───── TEKS BACAAN ─────
SIFAT KIKIR (BAKHIL) SALAH SATU INDIKASI GANGGUAN KEJIWAAN
A.
PENDAHULUAN
Secara universal,
manusia adalah makhluk Allah yang memiliki eksistensi keinsanan dan kemakhlukan
yang paling bagus, muliaa, pandai dan cerdas, mendapatkan kepercayaan untuk
menjalankan dan mengembangkan titah-titah amanat-Nya serta memperoleh kasih
sayang-Nya yang sempurna. Sedangkan secara spesifik, yaitu manusia yang telah
mencapai tingkat keimanan dan ketakwaan yang tinggi dan sempurna maka ia
memperoleh martabat, derajat dan titel ketuhanan yang paling tinggi, paling
mulia dan paling lengkap diantara manusia lainnya.
Oleh karena itu syetan
dan iblis, mereka tidak senang kepada manusia yang ingin mengembangkan,
meningkatkan dan memberdayakan esensi potensi keinsanannya. Sejak didalam surga
bapak manusia Adam AS.telah mereka mencampakkan dari langit (surga) dengan
kekuatan rayuan dan jebakan-jebakannya. Dan sejak itulah mereka telah menancapkan
bendera peperangan dan permusuhan dengan berbagai cara menghancurkan eksistensi
Ilahiyah manusia sehancur-hancurnya dipermukaan bumi atau dunia hingga akhirat.
Keberadaan jiwa
seseorang akan dapat diketahui melalui sikap, prilaku atau penampilannya, yang
dengan fenomena itu seseorang dapat dinilai atau ditafsirkan bahwa kondisi
kejiwaan atau rohaniyah dalam keadaan baik, sehat dan benar atau tidak.
Dengan eksisnya jiwa
dalam tingkat ini seseorang akan memiliki stabilitas emosional yang tinggi dan
tidak mudah mengalami stres, depresi dan frustasi. Jiwa muthmainah adalah jiwa
yang senantiasa mengajak kembali kepada fitrah Ilahiyah Tuhannya. Etos kerja
dan kinerja akal fikiran, qalbu, indrawi dan fisiknya senantiasa dalam qudrat
dan iradat Tuhan-Nya yang Maha Qudus dan Agung.
B.
PERMASALAHAN
Berdasarkan latar belakang yang telah
dijelaskan sebelumnya di atas, maka yang menjadi permasalahan dalam makalah ini
adalah
1. Indikasi gangguan kejiwaan?
2. Sebab gangguan kejiwaan (mental)?
3. Akibat buruk dari gangguan kejiwaan?
C.
───── INFORMASI YANG DIBERIKAN ─────
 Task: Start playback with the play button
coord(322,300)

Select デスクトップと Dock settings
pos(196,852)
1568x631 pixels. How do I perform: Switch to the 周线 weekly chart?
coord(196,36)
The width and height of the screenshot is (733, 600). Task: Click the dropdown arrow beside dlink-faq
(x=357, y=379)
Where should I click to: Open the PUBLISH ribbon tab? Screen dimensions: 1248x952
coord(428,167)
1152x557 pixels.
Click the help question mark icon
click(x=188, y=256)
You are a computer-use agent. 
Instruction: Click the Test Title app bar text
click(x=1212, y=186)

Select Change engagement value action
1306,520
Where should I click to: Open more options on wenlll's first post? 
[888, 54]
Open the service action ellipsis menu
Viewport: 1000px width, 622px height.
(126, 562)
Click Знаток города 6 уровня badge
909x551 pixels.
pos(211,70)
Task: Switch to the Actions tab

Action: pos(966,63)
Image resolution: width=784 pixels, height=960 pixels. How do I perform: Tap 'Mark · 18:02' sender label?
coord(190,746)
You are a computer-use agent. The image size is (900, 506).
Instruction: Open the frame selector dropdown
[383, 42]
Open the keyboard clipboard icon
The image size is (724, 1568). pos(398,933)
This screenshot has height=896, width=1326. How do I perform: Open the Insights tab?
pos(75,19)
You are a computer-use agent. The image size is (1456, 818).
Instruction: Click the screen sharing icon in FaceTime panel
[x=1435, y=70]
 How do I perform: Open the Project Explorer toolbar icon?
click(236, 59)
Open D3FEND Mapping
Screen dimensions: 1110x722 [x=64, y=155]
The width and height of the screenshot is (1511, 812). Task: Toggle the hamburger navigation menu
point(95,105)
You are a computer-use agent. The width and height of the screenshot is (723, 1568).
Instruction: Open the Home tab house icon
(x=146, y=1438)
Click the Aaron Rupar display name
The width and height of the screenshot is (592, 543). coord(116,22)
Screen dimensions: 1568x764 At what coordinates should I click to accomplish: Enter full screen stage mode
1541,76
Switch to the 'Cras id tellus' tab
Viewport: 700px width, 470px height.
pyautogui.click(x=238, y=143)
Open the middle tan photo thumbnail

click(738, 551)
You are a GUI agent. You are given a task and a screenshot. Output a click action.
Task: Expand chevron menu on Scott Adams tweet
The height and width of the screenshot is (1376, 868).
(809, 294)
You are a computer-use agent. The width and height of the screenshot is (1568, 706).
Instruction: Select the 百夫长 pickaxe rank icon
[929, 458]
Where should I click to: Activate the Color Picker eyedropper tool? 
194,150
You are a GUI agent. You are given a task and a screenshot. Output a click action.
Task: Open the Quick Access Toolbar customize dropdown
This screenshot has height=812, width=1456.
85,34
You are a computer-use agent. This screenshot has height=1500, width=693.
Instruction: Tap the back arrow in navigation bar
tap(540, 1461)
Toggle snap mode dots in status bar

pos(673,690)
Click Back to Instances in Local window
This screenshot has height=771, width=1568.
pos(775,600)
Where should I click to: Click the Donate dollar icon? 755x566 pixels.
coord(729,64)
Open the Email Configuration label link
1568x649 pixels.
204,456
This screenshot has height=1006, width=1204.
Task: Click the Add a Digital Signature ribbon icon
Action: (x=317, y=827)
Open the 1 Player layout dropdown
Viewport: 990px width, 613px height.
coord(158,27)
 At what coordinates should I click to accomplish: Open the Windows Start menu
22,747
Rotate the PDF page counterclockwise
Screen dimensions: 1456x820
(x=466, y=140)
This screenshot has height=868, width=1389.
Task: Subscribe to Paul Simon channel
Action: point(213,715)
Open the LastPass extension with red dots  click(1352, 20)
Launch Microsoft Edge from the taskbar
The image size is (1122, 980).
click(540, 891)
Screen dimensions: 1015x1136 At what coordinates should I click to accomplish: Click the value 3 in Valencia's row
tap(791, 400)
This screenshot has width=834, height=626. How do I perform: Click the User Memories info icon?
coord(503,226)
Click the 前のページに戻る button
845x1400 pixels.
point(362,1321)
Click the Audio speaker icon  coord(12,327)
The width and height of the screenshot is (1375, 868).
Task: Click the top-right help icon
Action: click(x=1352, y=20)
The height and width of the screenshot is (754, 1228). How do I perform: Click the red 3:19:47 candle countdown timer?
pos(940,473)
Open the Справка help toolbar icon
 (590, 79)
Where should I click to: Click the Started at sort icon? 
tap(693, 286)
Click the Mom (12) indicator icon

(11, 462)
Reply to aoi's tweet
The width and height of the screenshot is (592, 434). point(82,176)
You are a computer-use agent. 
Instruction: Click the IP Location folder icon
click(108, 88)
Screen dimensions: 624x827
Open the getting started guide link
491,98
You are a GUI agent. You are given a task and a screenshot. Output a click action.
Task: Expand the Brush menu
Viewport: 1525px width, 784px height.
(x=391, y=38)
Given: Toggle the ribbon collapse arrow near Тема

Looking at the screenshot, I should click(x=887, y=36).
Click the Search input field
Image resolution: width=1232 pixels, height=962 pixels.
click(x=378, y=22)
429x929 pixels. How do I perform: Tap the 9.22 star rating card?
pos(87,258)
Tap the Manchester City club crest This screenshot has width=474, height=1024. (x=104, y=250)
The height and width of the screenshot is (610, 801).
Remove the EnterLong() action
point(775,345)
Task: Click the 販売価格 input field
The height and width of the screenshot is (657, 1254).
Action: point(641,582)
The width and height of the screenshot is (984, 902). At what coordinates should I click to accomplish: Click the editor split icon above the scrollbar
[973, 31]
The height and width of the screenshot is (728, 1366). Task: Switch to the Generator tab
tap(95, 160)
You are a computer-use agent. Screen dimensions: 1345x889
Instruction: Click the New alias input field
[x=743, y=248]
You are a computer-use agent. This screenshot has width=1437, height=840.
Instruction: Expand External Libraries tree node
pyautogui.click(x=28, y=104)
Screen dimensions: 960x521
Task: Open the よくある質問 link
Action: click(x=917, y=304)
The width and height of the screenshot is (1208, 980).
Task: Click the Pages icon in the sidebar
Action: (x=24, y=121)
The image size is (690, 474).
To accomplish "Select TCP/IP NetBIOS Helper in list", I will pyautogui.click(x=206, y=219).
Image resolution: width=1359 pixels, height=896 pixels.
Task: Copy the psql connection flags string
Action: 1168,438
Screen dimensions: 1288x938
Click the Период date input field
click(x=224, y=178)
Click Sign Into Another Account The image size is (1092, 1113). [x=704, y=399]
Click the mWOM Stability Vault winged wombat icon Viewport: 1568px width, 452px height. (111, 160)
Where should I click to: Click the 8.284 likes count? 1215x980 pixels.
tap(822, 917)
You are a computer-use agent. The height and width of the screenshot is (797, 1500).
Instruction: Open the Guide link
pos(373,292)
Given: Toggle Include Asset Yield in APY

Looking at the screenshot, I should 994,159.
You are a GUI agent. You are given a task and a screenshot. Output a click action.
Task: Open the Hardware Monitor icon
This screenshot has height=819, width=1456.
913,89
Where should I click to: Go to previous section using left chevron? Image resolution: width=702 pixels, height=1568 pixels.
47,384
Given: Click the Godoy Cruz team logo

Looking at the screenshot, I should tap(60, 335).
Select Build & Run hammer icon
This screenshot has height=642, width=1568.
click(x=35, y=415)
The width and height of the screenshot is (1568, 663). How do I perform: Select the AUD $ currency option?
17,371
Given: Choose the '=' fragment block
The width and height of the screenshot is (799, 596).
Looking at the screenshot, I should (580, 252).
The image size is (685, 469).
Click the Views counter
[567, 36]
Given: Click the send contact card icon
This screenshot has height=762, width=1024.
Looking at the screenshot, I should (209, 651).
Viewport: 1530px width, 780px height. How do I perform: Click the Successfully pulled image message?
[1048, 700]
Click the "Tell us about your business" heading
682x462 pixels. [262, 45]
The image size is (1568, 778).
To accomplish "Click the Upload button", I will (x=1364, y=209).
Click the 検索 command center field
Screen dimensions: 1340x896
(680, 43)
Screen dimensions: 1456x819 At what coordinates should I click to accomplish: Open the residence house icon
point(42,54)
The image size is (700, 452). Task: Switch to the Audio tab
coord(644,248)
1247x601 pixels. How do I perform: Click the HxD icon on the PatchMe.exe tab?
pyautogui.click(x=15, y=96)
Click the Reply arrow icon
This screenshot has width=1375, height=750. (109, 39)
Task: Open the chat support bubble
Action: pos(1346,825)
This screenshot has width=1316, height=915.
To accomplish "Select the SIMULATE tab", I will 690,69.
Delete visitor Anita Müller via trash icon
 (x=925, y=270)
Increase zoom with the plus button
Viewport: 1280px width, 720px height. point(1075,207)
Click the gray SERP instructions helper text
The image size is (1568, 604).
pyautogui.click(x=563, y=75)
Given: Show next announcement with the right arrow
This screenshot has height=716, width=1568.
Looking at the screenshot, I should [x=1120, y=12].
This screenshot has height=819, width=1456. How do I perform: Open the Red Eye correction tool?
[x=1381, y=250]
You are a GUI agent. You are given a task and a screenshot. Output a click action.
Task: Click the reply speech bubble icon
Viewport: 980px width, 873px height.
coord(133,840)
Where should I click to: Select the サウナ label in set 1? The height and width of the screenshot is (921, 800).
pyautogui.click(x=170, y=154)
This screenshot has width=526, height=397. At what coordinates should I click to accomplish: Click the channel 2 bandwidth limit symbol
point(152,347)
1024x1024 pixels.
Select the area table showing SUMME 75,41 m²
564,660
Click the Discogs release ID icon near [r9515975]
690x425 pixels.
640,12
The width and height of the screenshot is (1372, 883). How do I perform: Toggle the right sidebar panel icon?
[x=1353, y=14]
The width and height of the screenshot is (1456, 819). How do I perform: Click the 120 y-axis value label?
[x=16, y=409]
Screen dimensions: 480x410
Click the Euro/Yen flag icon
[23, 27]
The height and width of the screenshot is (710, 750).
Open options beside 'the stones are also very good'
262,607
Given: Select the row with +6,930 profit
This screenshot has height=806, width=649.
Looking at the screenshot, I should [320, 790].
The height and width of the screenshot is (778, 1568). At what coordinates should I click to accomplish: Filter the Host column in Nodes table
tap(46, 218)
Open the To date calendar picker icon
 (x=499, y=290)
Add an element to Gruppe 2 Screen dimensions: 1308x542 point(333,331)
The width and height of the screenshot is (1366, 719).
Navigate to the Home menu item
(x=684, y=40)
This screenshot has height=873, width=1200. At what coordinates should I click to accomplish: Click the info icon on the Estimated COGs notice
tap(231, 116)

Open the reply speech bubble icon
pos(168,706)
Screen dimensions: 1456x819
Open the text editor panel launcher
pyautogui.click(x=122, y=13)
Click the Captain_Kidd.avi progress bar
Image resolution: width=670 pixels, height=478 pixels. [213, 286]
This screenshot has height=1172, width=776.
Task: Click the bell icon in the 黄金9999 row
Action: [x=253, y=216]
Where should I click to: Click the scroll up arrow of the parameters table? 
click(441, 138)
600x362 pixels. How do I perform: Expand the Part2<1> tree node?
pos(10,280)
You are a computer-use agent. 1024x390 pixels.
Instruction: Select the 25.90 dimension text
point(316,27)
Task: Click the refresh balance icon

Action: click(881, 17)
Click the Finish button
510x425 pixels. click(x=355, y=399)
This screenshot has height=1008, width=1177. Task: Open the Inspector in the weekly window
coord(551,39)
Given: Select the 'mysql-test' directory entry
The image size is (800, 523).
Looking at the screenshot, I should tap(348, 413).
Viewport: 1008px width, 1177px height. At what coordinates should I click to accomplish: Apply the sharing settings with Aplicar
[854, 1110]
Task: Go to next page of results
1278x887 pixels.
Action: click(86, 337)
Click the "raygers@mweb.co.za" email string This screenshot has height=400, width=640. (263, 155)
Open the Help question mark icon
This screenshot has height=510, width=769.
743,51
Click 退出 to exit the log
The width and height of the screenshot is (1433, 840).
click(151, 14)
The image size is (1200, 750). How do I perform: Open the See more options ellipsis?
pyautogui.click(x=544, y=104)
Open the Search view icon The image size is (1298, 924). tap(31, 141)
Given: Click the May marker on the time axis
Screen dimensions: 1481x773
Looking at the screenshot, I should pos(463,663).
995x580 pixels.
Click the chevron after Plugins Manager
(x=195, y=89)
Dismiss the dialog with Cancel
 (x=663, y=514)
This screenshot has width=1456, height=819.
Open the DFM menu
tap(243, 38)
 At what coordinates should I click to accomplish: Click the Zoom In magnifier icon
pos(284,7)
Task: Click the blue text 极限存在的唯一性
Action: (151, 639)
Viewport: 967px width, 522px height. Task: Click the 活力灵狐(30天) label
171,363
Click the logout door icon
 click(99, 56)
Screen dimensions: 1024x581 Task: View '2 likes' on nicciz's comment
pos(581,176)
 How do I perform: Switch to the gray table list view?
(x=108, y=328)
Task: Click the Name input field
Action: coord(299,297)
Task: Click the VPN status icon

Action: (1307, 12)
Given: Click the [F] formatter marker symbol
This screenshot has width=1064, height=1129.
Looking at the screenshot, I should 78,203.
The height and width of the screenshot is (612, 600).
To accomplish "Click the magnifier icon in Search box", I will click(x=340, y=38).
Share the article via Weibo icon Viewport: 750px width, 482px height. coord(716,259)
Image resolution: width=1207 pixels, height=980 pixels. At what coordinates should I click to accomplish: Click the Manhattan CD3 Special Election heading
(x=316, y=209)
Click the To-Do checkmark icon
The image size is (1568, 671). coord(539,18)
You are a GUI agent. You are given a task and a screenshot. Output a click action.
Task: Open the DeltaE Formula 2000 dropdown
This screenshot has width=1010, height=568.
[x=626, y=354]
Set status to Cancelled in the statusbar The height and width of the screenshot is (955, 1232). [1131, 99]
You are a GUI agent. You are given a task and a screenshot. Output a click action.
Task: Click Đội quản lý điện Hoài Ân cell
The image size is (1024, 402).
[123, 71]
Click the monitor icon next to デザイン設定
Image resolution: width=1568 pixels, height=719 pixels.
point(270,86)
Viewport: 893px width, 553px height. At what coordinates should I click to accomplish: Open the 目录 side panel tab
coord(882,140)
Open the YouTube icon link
─────
**KUMPULAN LATIHAN**
a. Dalam teks bacaan tentang sifat kikir, jiwa muthmainah dijelaskan sebagai jiwa yang seperti apa?
b. Teruskan teks bacaan tentang sifat kikir sebagai tanda gangguan kejiwaan, dimulai tepat sesudah bagian terakhir yang tampak.
Entri-entri ini tidak ada hubungannya dengan teks bacaan.

**JAWABAN TUGAS**
a. Jiwa yang senantiasa mengajak kembali kepada fitrah Ilahiyah Tuhannya.

b.
PEMBAHASAN
1. INDIKASI GANGGUAN KEJIWAAN
Indikasi atau
tanda-tanda kejiwaan yang tidak stabil sangat banyak diantaranya adalah
1)
Pemarah
Kata marah atau
kemarahan berasal dari kata ghadlaba-yaghdlubu artinya marah; al-ghadlbu dalam
bentuk isim berarti lembu, singa;
al-ghadlbu artinya kemarahan; al-ghudluub artinya ular yang jahat.[1]
Al-ghadzab ialah
perubahan yang terjadi ketika mendidihnya darah didalam hati untuk
memperoleh/meraih kepuasan apa yang terdapat didalam dada.[2]
Adapun cara
mengendalikan kemarahan itu dapat dilakukan dengan berbagai cara antara lain[3]
a. Berdzikir kepada Allah
b. Membaca shalawat kepada Nabi Muhammad
saw
c. Berwudlu atau mandi
d. Membaca “ta’awwudz”
e. Segera mengubah keadaan ketika marah
2)
Dendam kesumat
Dendam ialah sifat
atau sikap suka membalas atas rasa sakit yang telah menderita sebelumnya kepada
orang yang telah menyakiti atau kepada orang lain karena rasa ingin menumpahkan
kemarahan dan kepuasan hawa nafsu yang ada didalam dada, atau sifat tidak
senang memberikan maaf kepada orang lain yang telah menyakiti dan atau telah
menimpakan rasa tidak nyaman.
3)
Pendengki (hasad)
Dengki (hasad) ialah
sifat atau sikap tidak senang melihat orang lain mendapatkan kenikmatan,
kebaikan dan kedamaian dengan berupaya melakukan kejahatan kepadanya.
4)
Takabbur (sombong, angkuh)
Ialah sikap
menyombongkan diri karena merasa dirinya mempunyai banyak kelebihan dan menggap
orang lain mempunyai banyak kekurangan.
5)
Suka pamer (Riya)
Adalah sikap atau
sifat suka menonjolkan diri untuk mendapat pujian yaitu memamerkan dirinya
sebagai orang yang taat kepada Allah.
6)
Membanggakan diri sendiri (‘ujub)
Ialah bermegah diri
atau berbangga diri dan suatu sifat atau sikap merasa paling hebat, paling
pandai, paling gagah, paling mulia, dan sebagainya.
7)
Berburuk sangka (su’uzhzhan)
Ialah sikap yang
selalu curiga atau berpendapat negatif (jelek) kepada sesuatu masalah atau
kondisi.
8)
Was-was
Adalah bisikan-bisikan
halus yang mengandung rayuan dan bujukan untuk melakukan kejahatan dan
pengingkaran trhadap Allah SWT.
9)
Pendusta (kadzib)
Ialah sikap atau sifat
yang suka berbicara tidak benar dari kenyataan, apapun yang ia katakan hanya
berupa kebohongan.
10)
Rakus dan serakah
Ialah suatu sikap yang
sangat berlebihan dalam mencintai dunia, harta benda dan lainnya sehingga
mengalahkan kepentingan agamanya.
11)
Berputus asa
Ialah hilangnya
semangat untuk berjuang meraih suatu kebenaran yang hakiki, hilangnya semangat
bertaubat.
12)
Pelupa (lalai)
13)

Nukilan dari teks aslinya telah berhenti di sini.